One of the difficulties of being a classical music composer in America is the incredible commercialization of popular music to the exclusion of all else. Early in America’s history, although there was always such a thing (Tin Pan Alley and Big Band music) but there was also a great deal of classical music in American culture. Even with the initial rise of television in the 1950’s classical music was still a factor with opera programs and the NBC Symphony Orchestra led by Toscanini. However, with the rise of American post WW II prosperity teenagers became the owners of large amounts of cash; once this was noticed by the large corporations popular music because a juggernaut, not just another form of music. With huge investments on the line, it quickly eclipsed classical music as a money-maker and things only got worse for classical after that as the immigrant population died off and their progeny called the musical shots. This, paired with the decline in school music programs and a traditionally low amount of government funding of the arts – made worse by the ascension to the throne of Donald Trump and his cronies — is where things stand now in America. I am looking to Europe with its higher cultural standards and greater appreciation of classical music, including modern classical musi,c to be a port in the current storm in the States.
Is there anything you would like people to know about your music?
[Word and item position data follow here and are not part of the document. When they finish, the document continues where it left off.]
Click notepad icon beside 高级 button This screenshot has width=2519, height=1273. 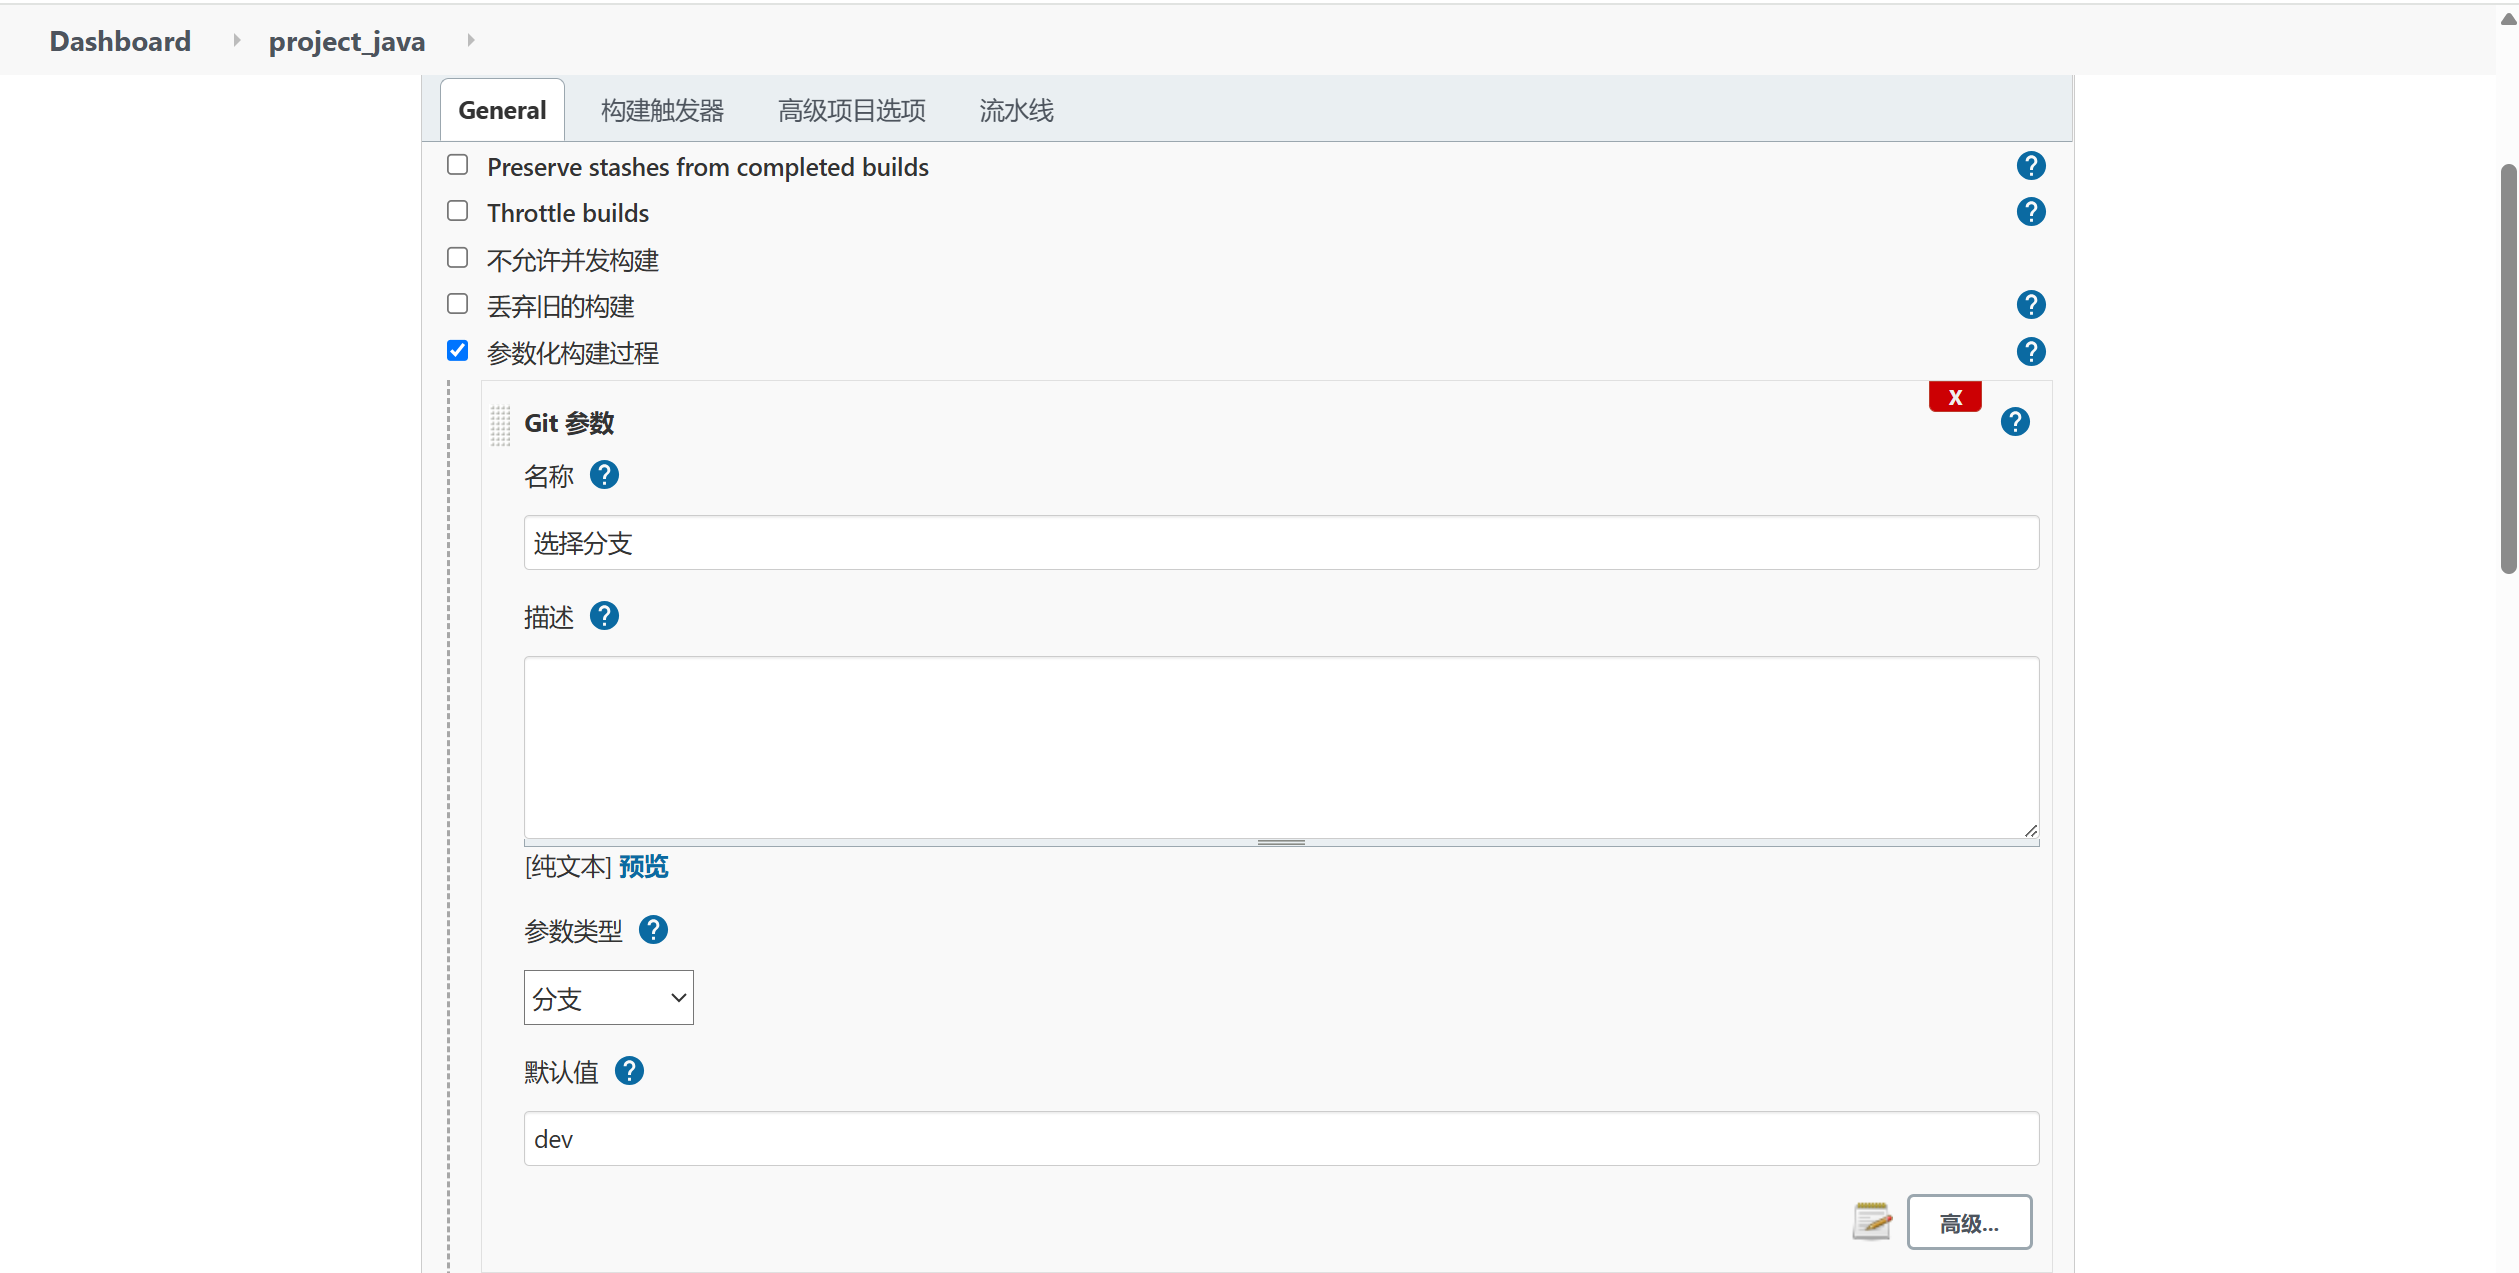tap(1871, 1221)
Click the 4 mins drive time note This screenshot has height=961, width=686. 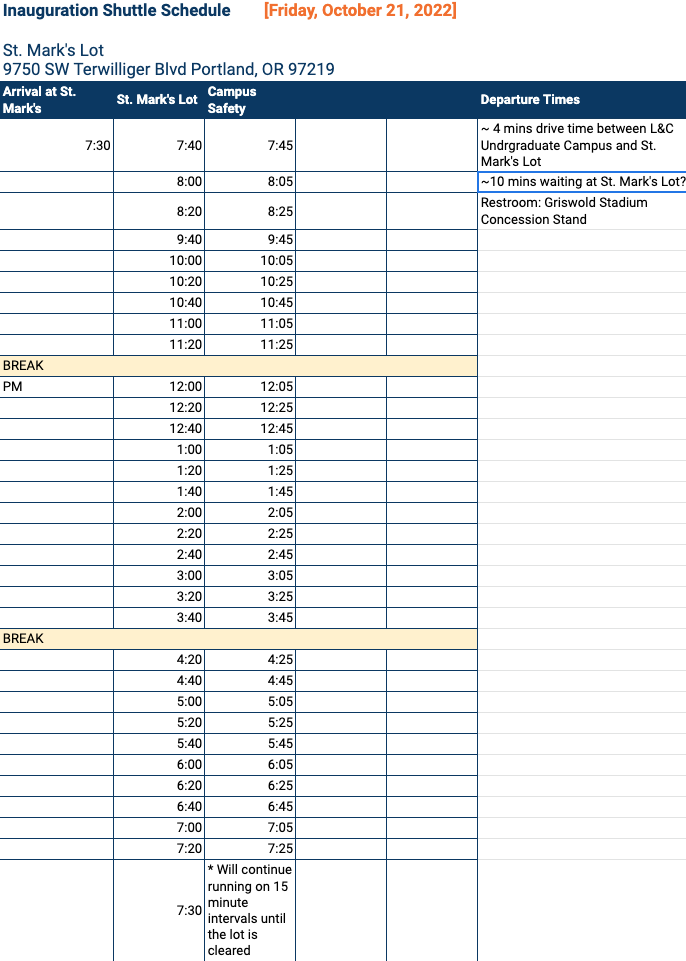point(581,145)
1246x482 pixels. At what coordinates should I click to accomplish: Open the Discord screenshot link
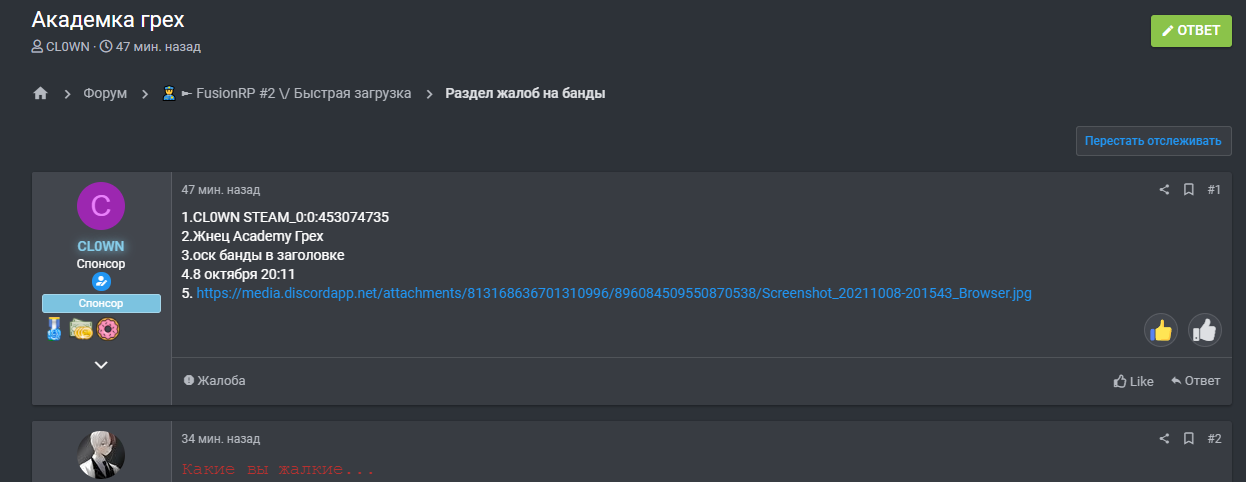click(x=613, y=293)

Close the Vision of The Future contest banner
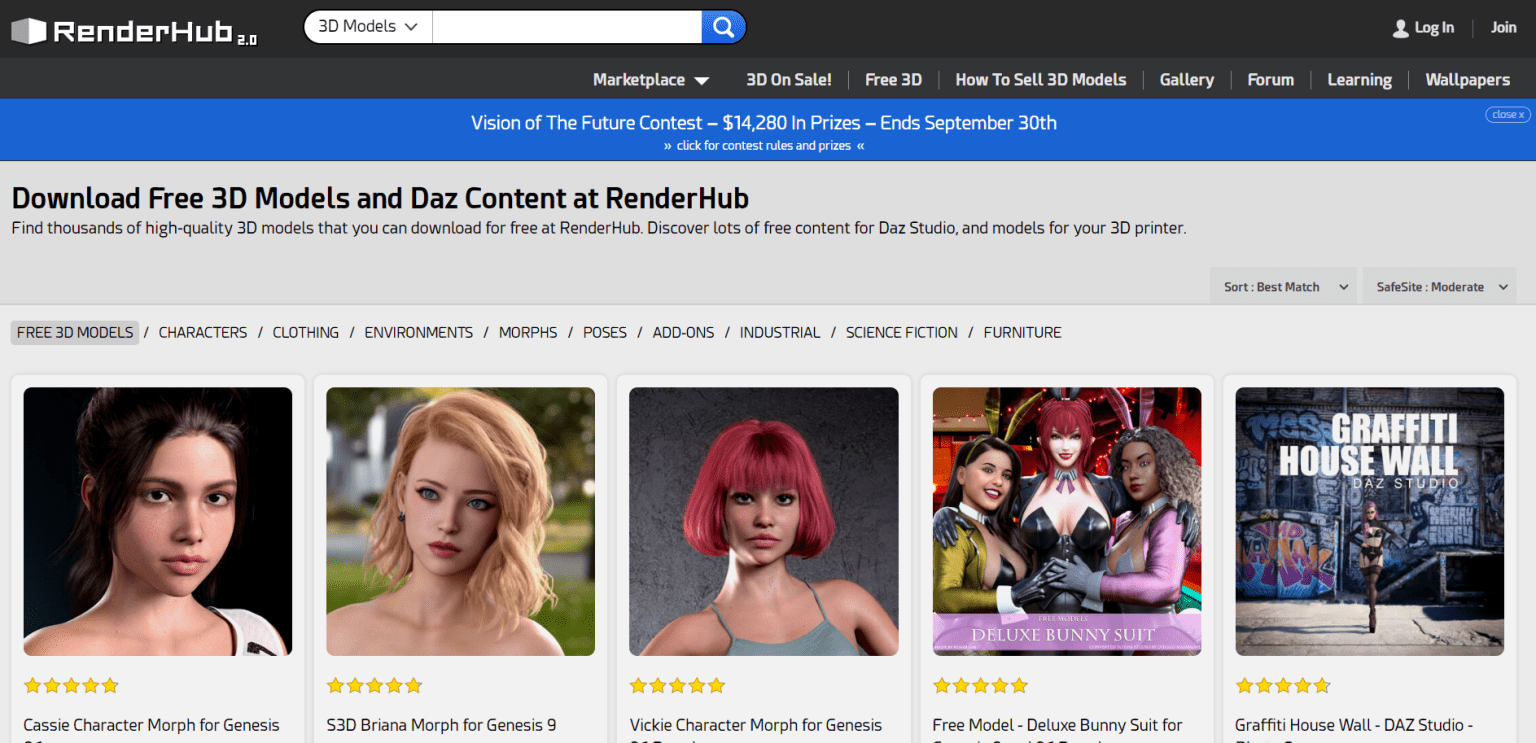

I think music has a two-fold mission: to entertain and to elevate the lives of those who listen. All music does this to some degree, however I believe classical music’s depth and complexity creates the ability to go beyond mere entertainment and become life changing. This is hinted at by the “Mozart Effect” that some researchers discovered several years ago. So that’s why I’m in the game. In addition to entertaining and elevating music can also serve the cause of opposing the injustice of our times. Many composers of the past have done this: Beethoven, Mahler, Wagner (his anti-Semitism aside), Shostakovitch, Prokfiev, Bernstein…the list goes on. I position myself squarely in this camp. My first recording for MMC was called “State of the Union” and dealt with the Bush administration’s use of torture and invasion to prosecute its war on terror. A work entitled “We do not torture” is on my website rogerrudensteinmusic.com which is based on the CIA’s attempts to justify its attack on human rights and quotes its own words to that effect. My short opera entitled “The Rise and Fall of Ronald P. Glumpf” has been streamed by over 100,000 people on Soundcloud. While some of my music is abstract, not topical, it still reflects the tumultuous times we live in. How could it not?